Study material Block Start

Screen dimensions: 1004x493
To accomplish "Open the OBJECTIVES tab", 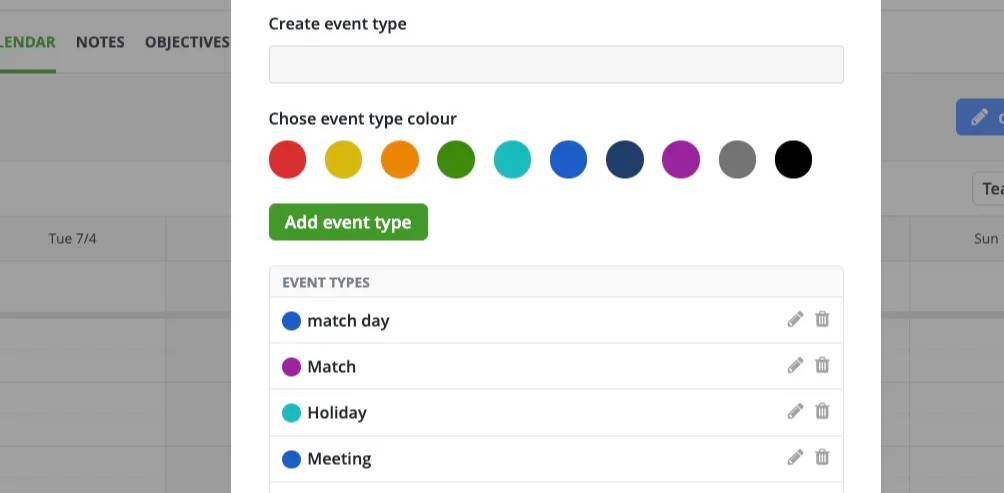I will point(187,42).
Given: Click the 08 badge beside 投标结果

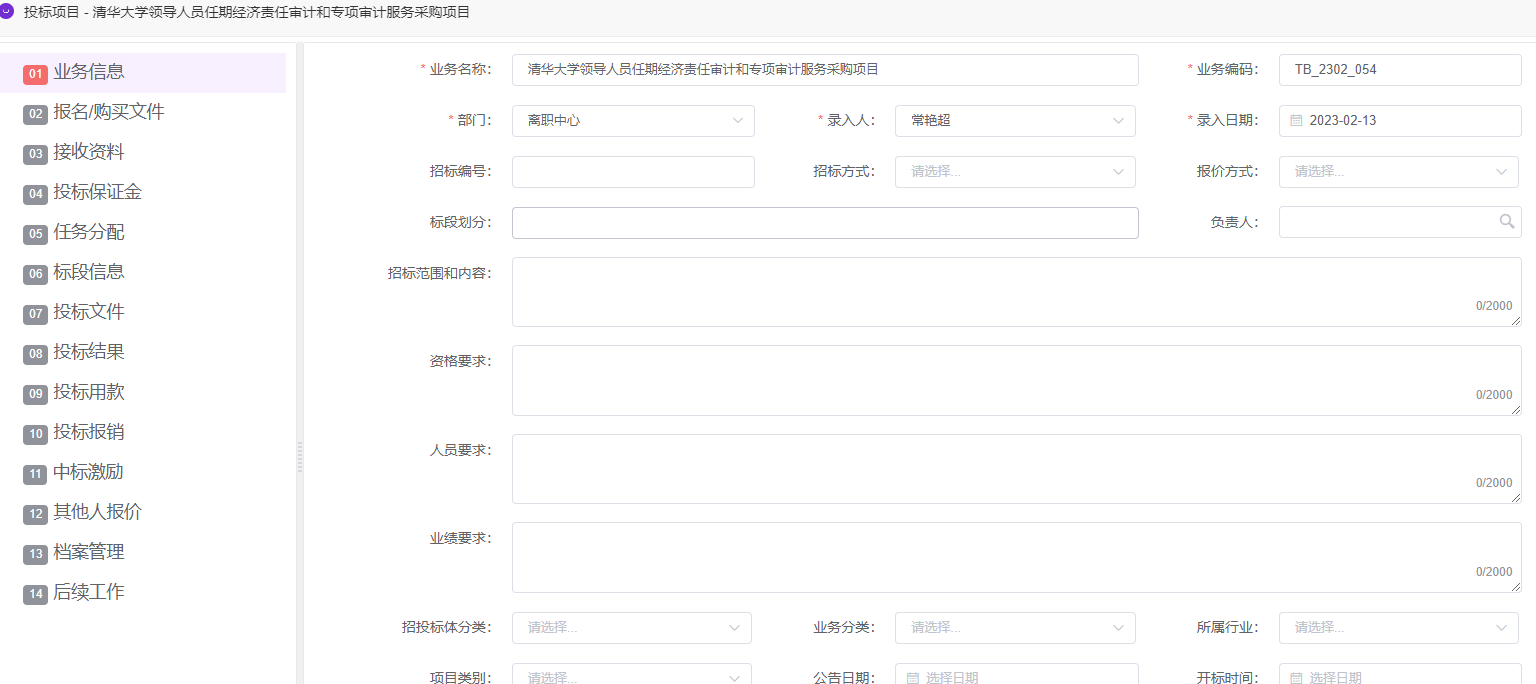Looking at the screenshot, I should click(35, 354).
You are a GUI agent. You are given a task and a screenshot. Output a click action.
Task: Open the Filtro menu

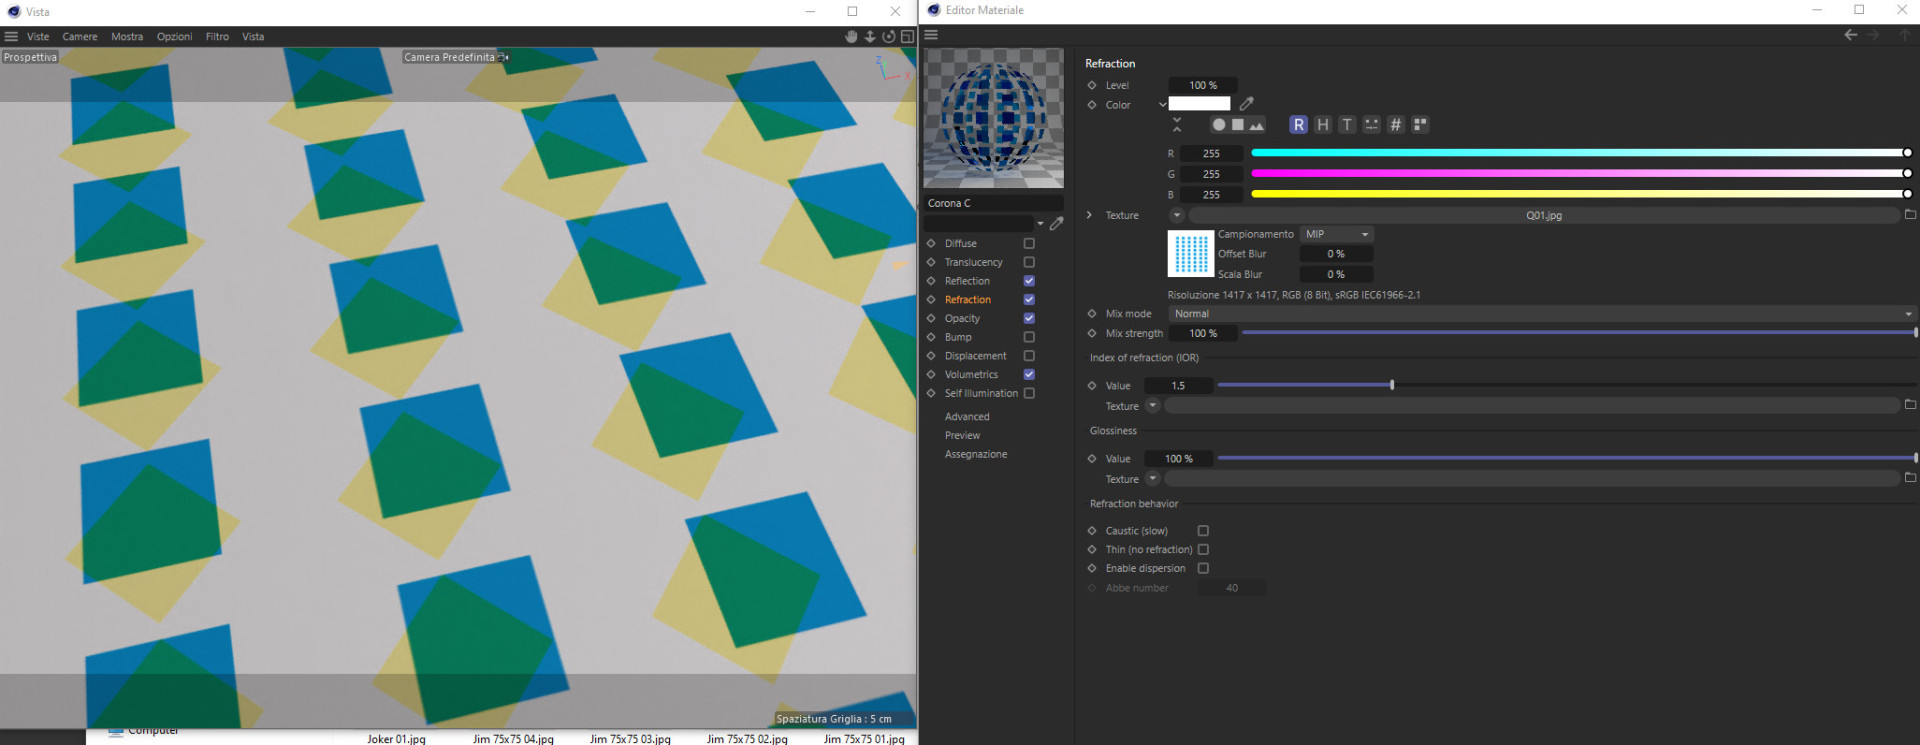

Study material Block End

§ **Your objective**
Your task is to transcribe, exactly and without additions, every line from the one that contains "Given: Click the 08 badge beside 投标结果" to the end of the entries above, both included. Omit all pictures.

§ **Exercise result**
Given: Click the 08 badge beside 投标结果

Looking at the screenshot, I should click(35, 354).
You are a GUI agent. You are given a task and a screenshot. Output a click action.
Task: Open the Filtro menu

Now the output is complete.